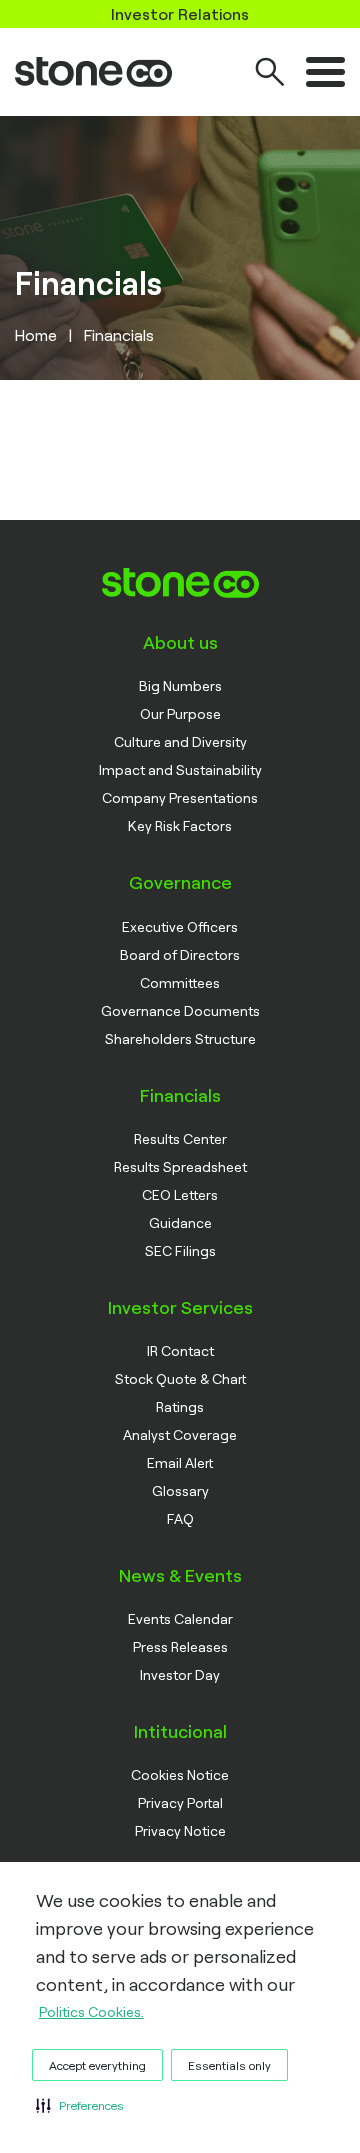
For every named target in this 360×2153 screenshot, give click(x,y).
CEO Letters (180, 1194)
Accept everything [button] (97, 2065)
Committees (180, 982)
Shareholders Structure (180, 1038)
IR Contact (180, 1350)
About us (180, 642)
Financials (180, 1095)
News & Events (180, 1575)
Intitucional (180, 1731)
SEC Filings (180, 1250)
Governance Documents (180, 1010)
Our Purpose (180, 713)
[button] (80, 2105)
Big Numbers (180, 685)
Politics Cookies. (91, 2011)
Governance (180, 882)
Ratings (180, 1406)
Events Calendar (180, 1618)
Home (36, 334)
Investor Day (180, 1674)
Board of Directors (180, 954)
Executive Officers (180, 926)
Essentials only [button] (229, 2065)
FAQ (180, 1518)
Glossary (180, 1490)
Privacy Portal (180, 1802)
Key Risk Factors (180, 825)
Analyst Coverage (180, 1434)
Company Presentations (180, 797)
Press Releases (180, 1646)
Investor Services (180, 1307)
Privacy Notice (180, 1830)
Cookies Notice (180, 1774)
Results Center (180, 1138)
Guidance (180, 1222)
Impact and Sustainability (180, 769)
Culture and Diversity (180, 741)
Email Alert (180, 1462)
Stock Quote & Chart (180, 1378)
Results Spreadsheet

_Exercise aim_
Reproduce, word for word and in full, only the lines above that start at the line with "Accept everything [button] (97, 2065)" and run through the line with "Politics Cookies. (91, 2011)", both ends included.

_Answer area_
Accept everything [button] (97, 2065)
Committees (180, 982)
Shareholders Structure (180, 1038)
IR Contact (180, 1350)
About us (180, 642)
Financials (180, 1095)
News & Events (180, 1575)
Intitucional (180, 1731)
SEC Filings (180, 1250)
Governance Documents (180, 1010)
Our Purpose (180, 713)
[button] (80, 2105)
Big Numbers (180, 685)
Politics Cookies. (91, 2011)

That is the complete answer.